Epidemiology, cytogenetics, and molecular biology of brain tumors

Abstract

The incidence of primary brain tumors has increased dramatically among elderly North Americans during the past two decades. Numerous chromosomal abnormalities have been associated with these tumors; various subsets of these abnormalities are specific to certain types of brain tumors. Astrocytic gliomas may exhibit losses of genetic information from chromosomes 9p, 10q, 11p, 13q, 17p, or 22. Mutations of the p53 gene are found mostly in the malignant astrocytic forms and have been linked to malignant tumor transformation and progression.

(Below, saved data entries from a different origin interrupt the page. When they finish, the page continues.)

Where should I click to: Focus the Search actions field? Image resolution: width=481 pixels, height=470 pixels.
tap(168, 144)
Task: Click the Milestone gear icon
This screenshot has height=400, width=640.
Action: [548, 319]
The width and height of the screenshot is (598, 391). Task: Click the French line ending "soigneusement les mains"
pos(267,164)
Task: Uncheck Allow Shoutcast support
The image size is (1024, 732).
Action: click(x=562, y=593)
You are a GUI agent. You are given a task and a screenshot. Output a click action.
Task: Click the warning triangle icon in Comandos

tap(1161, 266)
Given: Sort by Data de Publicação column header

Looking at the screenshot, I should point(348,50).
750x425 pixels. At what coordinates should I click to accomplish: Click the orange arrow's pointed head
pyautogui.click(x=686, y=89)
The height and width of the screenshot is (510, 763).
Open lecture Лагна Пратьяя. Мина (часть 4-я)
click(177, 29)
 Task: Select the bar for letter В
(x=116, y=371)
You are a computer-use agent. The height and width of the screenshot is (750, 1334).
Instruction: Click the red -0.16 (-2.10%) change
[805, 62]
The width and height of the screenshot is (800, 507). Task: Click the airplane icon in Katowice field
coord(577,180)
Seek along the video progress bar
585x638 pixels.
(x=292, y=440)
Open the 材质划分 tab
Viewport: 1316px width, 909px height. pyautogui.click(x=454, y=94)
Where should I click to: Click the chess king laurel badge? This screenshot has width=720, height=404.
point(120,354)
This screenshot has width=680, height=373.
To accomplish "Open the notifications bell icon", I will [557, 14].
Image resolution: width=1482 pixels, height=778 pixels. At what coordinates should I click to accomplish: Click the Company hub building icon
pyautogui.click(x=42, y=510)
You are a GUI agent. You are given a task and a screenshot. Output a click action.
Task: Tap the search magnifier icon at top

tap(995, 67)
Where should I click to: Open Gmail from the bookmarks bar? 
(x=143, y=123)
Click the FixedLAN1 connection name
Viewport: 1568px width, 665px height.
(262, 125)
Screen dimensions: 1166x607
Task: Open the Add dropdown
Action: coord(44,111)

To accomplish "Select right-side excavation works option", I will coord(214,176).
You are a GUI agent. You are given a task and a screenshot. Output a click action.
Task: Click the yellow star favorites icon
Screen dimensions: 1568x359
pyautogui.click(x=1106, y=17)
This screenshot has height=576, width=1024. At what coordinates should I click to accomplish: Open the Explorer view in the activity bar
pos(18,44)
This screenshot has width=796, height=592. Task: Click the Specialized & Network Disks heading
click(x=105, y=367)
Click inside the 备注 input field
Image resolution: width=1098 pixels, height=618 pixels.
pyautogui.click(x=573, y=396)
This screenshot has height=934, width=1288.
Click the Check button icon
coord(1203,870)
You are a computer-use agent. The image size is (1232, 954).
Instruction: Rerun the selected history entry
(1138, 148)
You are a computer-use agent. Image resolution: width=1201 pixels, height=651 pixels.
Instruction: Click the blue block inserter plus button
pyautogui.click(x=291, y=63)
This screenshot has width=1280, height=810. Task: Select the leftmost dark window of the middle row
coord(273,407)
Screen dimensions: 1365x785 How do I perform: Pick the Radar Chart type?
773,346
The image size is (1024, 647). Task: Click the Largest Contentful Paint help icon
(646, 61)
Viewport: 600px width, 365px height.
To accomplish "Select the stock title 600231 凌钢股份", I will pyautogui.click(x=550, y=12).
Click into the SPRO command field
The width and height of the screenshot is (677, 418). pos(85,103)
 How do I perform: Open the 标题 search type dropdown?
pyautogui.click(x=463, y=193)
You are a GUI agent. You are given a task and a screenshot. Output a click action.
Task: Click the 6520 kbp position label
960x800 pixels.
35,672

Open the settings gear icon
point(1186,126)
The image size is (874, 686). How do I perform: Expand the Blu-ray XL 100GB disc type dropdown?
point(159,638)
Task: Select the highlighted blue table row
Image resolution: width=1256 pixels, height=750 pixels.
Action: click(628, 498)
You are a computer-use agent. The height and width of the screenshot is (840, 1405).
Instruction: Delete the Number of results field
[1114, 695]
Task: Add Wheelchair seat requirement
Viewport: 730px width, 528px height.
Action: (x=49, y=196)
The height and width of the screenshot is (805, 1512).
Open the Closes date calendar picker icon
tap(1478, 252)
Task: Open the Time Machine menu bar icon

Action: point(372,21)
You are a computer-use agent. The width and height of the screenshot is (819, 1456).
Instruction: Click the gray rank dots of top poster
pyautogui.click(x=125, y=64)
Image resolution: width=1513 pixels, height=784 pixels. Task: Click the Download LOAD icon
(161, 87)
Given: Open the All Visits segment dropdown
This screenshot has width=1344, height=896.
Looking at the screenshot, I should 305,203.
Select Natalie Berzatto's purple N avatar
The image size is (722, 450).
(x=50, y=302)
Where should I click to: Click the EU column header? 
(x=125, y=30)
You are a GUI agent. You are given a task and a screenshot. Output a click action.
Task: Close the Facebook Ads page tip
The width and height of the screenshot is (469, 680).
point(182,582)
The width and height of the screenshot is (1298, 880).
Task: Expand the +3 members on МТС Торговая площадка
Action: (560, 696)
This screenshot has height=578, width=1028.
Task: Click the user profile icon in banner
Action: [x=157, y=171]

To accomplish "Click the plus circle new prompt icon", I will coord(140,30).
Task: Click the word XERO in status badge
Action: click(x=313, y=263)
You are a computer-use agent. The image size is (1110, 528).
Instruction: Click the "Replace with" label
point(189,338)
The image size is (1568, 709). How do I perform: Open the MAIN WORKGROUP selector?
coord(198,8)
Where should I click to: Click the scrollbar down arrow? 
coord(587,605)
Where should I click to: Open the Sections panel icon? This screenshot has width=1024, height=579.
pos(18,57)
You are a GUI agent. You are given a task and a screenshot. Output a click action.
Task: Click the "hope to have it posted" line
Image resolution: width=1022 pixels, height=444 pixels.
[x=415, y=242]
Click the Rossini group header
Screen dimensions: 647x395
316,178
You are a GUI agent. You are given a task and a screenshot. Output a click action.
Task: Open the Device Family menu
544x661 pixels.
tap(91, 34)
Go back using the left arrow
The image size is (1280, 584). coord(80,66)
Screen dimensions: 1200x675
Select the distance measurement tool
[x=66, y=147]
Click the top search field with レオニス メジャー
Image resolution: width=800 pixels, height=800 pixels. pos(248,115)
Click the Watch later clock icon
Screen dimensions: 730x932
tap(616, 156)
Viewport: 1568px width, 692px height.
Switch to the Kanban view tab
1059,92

Functional and structural abnormalities of the neurofibromatosis 1 (NF1) gene and overexpression of the epidermal growth factor receptor have been associated with expression of the malignant glioma phenotype. Other less clearly defined abnormalities in astrocytomas include mutations of the retinoblastoma (RB) gene and overexpression of platelet-derived growth factor; transforming growth factor-alpha and -beta; the c-erb B-1, c-myc, ras, c-fos, and ros oncogenes; and insulin-like growth factor I and II. In other glioma tumors, p53 mutations are either infrequent, as in oligodendrogliomas, or absent, as in ependymomas. Occasionally, medulloblastomas exhibit p53 mutations and loss of genetic information from chromosomes 6q and 16q or expression of the c-erb B-2 oncogene. Loss of heterozygosity in chromosome 22 is the most frequent event in meningiomas, suggesting the presence of a tumor-suppressor gene in this chromosome.